══ MATERIAL FOR THE TASK

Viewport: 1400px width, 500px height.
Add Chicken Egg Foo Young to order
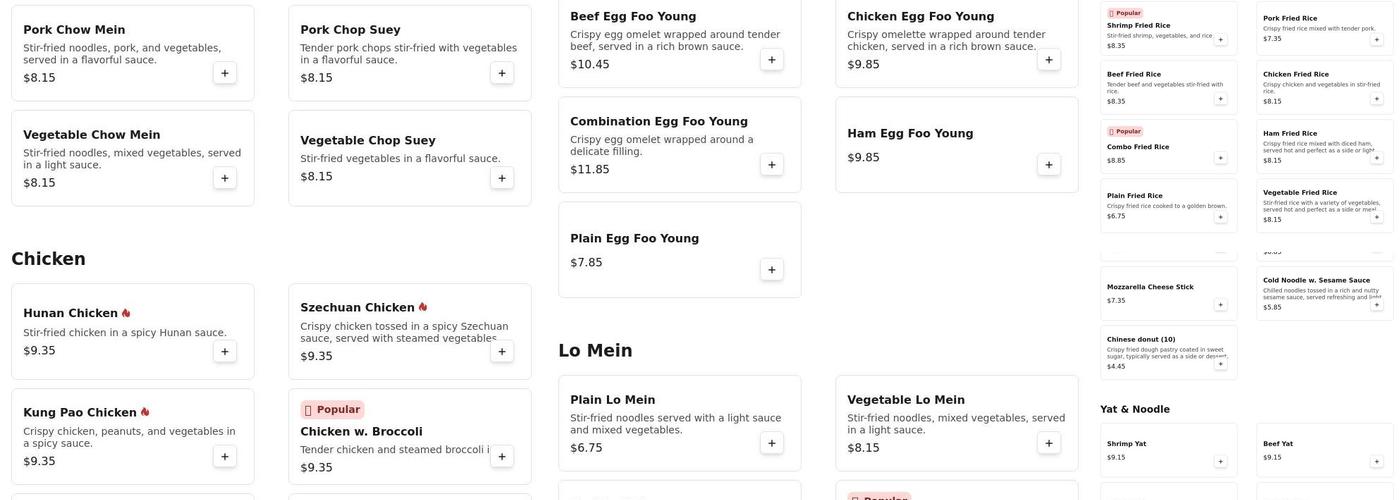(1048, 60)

════
══ MATERIAL FOR THE TASK

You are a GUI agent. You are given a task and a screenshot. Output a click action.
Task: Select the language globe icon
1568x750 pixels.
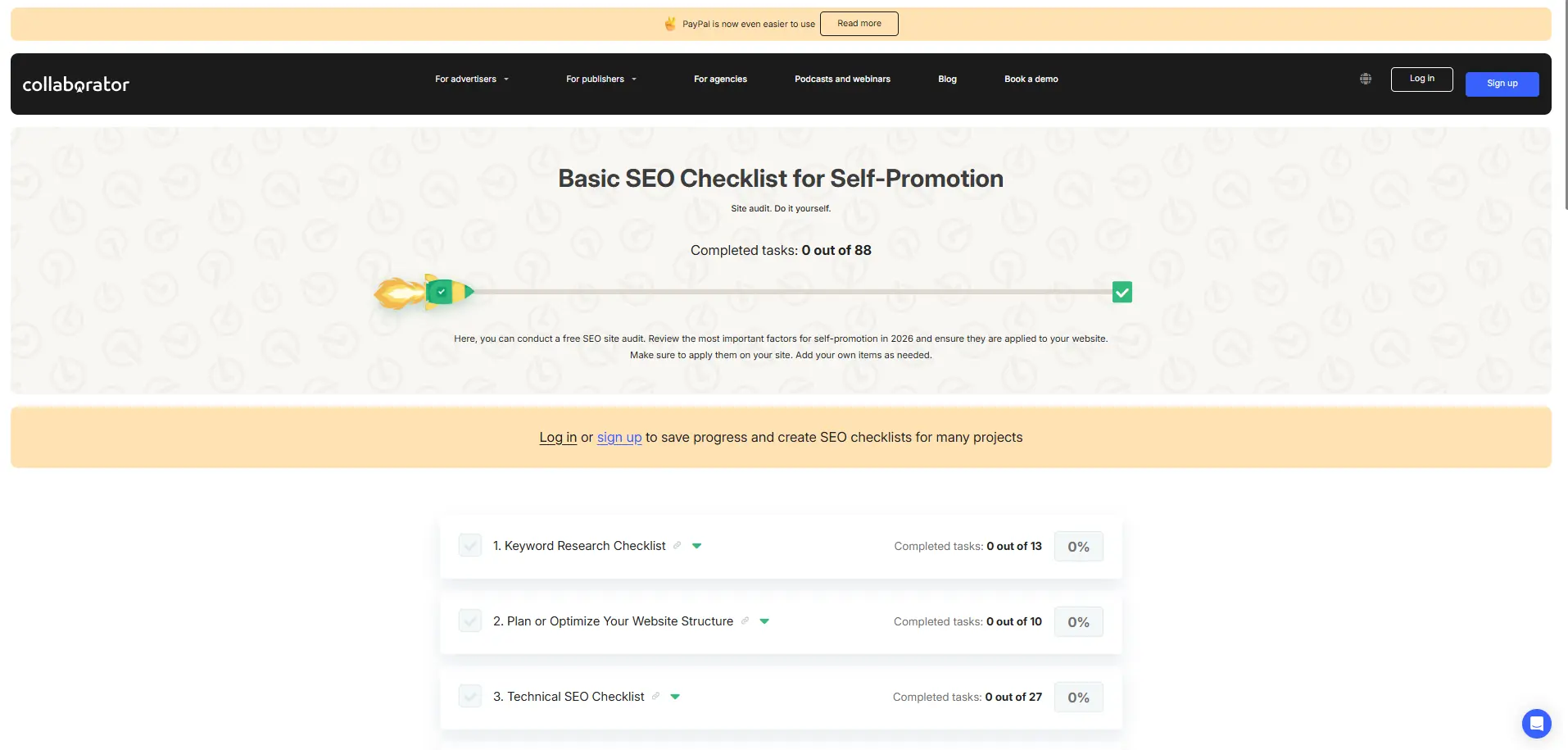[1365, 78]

════
══ MATERIAL FOR THE TASK

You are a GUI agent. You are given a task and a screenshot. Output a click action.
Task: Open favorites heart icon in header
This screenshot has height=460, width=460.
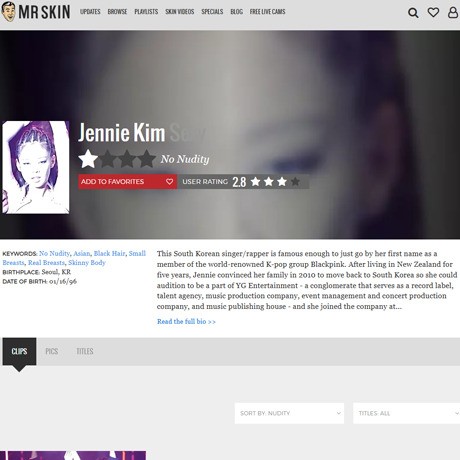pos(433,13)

════

● **WORK TO BE COMPLETED**
Report each line of the data above that contains the word "height", copying it in full.

● **ANSWER TO THIS EXERCISE**
Viewport: 1400px width, 500px height.
This screenshot has height=460, width=460.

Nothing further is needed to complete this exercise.